Return the following lines of the data verbatim, beginning with the line that contains "Expand the COM7|SAMSUNG" and ending after the line that contains "tap(887, 42)".

------ Supplied data

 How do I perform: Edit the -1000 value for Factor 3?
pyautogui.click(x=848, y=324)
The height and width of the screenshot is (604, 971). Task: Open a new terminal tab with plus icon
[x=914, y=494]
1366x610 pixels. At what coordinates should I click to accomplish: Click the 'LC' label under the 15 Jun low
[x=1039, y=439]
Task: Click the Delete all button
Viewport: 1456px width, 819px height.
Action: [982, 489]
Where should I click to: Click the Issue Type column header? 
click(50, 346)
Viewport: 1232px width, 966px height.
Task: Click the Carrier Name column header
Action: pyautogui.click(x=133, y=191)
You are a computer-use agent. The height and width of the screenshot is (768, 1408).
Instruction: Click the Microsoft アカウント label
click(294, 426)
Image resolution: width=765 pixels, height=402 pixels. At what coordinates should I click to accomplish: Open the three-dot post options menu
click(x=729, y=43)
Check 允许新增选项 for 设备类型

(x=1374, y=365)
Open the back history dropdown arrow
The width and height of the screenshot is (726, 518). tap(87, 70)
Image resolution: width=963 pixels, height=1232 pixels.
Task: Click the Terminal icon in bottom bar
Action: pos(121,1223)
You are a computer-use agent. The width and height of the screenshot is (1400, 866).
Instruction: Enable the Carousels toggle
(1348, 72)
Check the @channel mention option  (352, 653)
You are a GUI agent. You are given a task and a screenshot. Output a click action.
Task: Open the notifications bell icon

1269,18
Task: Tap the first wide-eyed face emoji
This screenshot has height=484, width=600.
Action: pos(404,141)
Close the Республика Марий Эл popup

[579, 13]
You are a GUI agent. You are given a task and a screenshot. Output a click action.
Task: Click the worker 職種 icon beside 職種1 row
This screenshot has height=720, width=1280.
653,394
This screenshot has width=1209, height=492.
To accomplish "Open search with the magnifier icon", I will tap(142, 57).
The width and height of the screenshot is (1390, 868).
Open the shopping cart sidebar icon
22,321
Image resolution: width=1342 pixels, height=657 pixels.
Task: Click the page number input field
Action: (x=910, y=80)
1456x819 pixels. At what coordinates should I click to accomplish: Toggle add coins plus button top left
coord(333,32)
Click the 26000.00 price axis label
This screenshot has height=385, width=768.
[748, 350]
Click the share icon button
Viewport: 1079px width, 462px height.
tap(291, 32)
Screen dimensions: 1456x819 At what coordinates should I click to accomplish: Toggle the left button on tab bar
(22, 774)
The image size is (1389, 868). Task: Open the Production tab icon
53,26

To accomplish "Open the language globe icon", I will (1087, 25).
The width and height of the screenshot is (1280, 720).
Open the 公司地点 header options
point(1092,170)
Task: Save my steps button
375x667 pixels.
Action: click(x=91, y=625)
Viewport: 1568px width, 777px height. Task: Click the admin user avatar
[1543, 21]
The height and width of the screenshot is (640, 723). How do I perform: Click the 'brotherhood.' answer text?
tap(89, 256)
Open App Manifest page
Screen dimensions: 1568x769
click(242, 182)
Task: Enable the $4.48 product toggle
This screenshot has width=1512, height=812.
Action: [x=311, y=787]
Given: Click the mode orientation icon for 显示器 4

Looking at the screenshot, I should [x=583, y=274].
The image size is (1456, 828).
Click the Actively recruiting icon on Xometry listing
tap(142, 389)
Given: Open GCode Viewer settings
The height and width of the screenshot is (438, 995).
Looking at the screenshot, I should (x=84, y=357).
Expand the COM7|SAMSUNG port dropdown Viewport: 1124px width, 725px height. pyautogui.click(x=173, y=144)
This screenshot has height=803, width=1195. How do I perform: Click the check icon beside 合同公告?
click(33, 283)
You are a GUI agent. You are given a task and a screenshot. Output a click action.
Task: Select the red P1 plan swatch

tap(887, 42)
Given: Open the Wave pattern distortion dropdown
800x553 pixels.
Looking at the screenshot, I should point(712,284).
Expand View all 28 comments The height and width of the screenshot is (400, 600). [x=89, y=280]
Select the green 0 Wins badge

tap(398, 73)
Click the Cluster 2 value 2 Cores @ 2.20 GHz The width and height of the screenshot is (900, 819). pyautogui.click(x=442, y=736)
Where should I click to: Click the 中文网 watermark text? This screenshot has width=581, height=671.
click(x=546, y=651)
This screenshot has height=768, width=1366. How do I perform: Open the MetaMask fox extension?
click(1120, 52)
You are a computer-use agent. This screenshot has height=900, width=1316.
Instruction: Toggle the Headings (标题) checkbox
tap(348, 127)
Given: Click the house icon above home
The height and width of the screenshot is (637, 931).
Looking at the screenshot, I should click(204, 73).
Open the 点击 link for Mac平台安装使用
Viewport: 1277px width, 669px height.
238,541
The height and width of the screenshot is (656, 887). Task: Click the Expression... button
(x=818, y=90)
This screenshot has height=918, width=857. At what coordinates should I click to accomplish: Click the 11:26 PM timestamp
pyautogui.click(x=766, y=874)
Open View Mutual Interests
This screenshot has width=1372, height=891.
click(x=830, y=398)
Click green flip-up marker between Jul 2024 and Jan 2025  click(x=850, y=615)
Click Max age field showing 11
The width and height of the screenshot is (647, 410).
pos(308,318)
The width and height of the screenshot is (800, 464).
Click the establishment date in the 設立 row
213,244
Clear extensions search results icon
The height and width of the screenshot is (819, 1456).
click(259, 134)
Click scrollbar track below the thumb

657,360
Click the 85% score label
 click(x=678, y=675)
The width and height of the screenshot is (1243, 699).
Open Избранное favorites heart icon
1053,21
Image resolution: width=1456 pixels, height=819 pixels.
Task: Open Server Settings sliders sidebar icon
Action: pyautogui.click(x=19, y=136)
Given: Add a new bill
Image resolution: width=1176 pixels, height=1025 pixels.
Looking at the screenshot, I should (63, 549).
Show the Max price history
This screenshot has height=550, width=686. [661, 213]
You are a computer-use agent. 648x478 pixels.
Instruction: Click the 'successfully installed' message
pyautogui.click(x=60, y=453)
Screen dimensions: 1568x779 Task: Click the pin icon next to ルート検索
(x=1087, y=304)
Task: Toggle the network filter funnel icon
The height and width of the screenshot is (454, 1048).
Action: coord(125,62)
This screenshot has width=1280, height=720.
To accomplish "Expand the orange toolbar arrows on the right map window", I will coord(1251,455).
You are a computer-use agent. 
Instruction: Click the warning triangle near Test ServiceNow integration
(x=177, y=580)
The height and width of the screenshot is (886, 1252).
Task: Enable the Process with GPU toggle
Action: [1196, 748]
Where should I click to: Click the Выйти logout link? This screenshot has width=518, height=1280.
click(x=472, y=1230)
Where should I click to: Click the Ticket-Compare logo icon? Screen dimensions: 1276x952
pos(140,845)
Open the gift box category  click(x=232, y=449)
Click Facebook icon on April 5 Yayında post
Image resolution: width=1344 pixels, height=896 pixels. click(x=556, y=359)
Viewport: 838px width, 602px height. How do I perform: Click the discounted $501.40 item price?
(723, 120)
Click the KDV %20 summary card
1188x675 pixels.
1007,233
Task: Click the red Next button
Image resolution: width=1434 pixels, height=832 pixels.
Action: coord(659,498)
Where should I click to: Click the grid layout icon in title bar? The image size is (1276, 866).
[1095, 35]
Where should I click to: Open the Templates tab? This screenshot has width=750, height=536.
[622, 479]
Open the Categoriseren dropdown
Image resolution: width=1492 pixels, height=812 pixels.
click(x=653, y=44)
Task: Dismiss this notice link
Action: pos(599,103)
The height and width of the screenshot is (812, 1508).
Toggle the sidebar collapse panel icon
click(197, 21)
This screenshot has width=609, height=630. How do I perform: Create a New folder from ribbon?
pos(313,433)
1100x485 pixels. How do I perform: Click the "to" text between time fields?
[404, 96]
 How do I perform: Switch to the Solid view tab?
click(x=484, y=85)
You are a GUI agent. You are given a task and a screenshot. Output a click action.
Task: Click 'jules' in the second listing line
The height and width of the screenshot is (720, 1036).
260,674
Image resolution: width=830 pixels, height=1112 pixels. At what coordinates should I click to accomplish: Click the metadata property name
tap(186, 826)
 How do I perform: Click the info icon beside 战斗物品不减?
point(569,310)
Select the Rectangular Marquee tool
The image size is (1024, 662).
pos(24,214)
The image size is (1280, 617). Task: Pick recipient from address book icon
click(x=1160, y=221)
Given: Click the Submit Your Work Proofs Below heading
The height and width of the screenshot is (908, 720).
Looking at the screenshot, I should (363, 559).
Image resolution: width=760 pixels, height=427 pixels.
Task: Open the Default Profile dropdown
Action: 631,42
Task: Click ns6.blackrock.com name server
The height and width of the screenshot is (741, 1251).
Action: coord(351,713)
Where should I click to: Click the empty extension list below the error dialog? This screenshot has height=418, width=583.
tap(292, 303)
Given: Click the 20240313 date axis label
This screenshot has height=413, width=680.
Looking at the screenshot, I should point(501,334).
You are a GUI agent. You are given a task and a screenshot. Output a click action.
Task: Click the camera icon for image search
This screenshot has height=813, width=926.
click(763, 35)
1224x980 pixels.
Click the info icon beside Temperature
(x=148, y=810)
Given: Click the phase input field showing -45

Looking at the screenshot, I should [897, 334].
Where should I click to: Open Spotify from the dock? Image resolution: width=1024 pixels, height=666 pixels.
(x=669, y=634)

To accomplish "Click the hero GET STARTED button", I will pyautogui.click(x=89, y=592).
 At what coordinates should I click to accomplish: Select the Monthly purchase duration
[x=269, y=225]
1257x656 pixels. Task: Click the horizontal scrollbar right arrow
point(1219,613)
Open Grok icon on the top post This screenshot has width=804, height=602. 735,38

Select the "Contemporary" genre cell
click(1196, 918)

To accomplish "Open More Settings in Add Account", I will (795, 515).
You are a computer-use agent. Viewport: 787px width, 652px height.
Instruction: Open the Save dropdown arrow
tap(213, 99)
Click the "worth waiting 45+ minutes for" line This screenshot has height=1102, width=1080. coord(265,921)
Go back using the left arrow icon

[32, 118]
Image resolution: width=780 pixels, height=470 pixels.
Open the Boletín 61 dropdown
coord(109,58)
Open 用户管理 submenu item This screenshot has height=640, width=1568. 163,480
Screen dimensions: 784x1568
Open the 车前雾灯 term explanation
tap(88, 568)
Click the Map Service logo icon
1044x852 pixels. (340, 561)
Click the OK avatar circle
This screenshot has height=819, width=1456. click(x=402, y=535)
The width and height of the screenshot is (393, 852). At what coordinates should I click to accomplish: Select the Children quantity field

------------

- Right answer -
Expand the COM7|SAMSUNG port dropdown Viewport: 1124px width, 725px height. pyautogui.click(x=173, y=144)
This screenshot has height=803, width=1195. How do I perform: Click the check icon beside 合同公告?
click(33, 283)
You are a GUI agent. You are given a task and a screenshot. Output a click action.
Task: Select the red P1 plan swatch

tap(887, 42)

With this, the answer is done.